+++ EXTRACTED TEXT
I'm a little confused about the limit. Is it 4 billion oids for the whole database, or just per table? I keep coming back to this line, from https://wiki.postgresql.org/wiki/TOAST

"If you exceed 4 billion of these rows across all tables (remember this is a global shared wrapping counter), then the OID counter "wraps" which might cause significant slowdown as you approach the 4B row limit."

We are actually in the process of attempting to create new tables (one for each of these large columns in this large table), and this process may have actually accelerated our use of oids, if it's a global pool.

Thanks for your help!
Natalie


On Oct 26, 2016, at 2:22 PM, Tom Lane <tgl@xxxxxxxxxxxxx> wrote:

Natalie Wenz <nataliewenz@xxxxxxxxxxx> writes:
I am seeing some performance issues that I'm trying to track down on a large database. One of the things I'm beginning to suspect is a particularly large table with many columns, about 200 of which (type text) contain large chunks of data. Now, for a given row, maybe 10-30 of those columns contain data, so not all 200 for each row, but the data can still be pretty sizable. There are currently around 750 million records in this table (and is about 22TB in size). I was trying to learn more about toast, and I see some references in the wiki and the hackers list to performance issues when you approach the 4 billion oids for a single table (which, I gather, are used when the data is toasted). Given my rudimentary understanding of how the whole toast thing works, I was wondering if there is a way to see how many oids are used for a table, or another way to know if we're running into toast limits for a single table.
++++++
WORK REQUEST
Continue the email about PostgreSQL TOAST and OID limits, starting after its last sentence. The lines that follow have nothing to do with this text.
+++ STORED DATA
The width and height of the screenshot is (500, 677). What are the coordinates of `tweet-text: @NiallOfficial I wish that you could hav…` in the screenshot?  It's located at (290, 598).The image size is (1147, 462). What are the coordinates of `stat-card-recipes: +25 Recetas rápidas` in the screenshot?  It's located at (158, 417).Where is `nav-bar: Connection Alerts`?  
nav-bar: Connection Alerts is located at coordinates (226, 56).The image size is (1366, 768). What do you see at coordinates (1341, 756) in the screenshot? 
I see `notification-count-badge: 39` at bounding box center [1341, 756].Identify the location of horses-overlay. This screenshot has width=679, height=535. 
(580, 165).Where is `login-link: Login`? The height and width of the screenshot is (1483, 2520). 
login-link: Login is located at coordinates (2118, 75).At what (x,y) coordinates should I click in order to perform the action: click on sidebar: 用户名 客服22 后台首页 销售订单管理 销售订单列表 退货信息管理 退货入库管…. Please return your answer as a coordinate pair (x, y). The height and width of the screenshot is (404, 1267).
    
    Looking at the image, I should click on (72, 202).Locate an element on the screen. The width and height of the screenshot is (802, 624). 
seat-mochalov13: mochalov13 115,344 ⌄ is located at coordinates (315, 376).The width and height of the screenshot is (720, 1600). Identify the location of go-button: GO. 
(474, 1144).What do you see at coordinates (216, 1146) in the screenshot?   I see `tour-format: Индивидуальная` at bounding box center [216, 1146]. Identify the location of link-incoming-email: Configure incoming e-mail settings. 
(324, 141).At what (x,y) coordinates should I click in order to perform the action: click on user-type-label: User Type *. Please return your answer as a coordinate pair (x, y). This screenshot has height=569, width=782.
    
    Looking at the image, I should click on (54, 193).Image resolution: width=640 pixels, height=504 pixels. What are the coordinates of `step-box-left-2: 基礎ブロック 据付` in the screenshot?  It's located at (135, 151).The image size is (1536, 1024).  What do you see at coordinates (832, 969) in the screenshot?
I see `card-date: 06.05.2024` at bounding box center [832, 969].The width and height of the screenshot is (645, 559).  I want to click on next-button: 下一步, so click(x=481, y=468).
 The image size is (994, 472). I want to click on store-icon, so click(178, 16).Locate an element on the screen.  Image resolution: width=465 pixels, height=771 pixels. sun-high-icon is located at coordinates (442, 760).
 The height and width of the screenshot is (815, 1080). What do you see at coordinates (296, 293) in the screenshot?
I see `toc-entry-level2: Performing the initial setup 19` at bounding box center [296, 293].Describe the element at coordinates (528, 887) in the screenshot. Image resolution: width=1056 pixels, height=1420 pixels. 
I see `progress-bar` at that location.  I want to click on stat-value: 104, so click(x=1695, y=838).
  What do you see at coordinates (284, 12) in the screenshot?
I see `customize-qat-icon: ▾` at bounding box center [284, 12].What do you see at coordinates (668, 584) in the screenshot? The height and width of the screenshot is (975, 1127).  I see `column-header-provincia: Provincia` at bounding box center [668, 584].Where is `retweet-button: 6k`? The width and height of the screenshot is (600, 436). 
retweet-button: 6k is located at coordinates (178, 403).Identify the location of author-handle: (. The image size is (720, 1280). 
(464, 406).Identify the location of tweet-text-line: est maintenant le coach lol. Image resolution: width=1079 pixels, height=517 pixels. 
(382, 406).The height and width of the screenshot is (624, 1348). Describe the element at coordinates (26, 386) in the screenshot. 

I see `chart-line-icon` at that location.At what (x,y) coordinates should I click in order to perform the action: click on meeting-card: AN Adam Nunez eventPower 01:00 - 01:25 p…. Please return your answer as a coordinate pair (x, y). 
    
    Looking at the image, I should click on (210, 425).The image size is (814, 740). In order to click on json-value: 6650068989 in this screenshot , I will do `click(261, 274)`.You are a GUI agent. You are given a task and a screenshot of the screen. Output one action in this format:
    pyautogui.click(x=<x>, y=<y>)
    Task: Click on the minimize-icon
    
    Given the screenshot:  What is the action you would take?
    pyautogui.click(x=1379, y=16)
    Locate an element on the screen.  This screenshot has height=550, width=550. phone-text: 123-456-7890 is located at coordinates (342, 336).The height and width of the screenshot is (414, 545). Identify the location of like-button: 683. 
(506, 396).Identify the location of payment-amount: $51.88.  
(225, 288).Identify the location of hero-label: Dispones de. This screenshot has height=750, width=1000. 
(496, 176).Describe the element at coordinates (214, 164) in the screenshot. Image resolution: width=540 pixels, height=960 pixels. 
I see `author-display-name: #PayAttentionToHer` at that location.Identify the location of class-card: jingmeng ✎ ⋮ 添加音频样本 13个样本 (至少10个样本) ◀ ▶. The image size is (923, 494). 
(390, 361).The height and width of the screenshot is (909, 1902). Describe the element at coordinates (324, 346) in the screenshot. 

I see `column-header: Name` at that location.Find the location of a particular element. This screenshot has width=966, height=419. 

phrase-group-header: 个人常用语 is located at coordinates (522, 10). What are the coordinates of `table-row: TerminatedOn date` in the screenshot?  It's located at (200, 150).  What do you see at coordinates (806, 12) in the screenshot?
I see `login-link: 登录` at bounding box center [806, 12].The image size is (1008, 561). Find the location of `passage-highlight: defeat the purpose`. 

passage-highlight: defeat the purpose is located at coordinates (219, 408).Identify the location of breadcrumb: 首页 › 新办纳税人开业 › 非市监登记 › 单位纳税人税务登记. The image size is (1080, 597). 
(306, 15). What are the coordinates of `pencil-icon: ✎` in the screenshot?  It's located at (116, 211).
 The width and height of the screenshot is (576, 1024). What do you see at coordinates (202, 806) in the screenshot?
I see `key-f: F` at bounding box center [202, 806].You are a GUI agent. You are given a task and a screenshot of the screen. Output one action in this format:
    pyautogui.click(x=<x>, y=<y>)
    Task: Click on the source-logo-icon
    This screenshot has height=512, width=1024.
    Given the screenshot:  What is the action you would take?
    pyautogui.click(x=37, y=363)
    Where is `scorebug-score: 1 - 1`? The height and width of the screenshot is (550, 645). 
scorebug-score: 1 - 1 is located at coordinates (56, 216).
++++++
WRITTEN RESPONSE
You could do

select reltoastrelid::regclass from pg_class where relname = 'problem_table';

which will give you something like

     reltoastrelid      
-------------------------
pg_toast.pg_toast_78004

and then poke into the contents of that table.  Probably

select count(distinct chunk_id) from pg_toast.pg_toast_78004;

would answer your immediate question.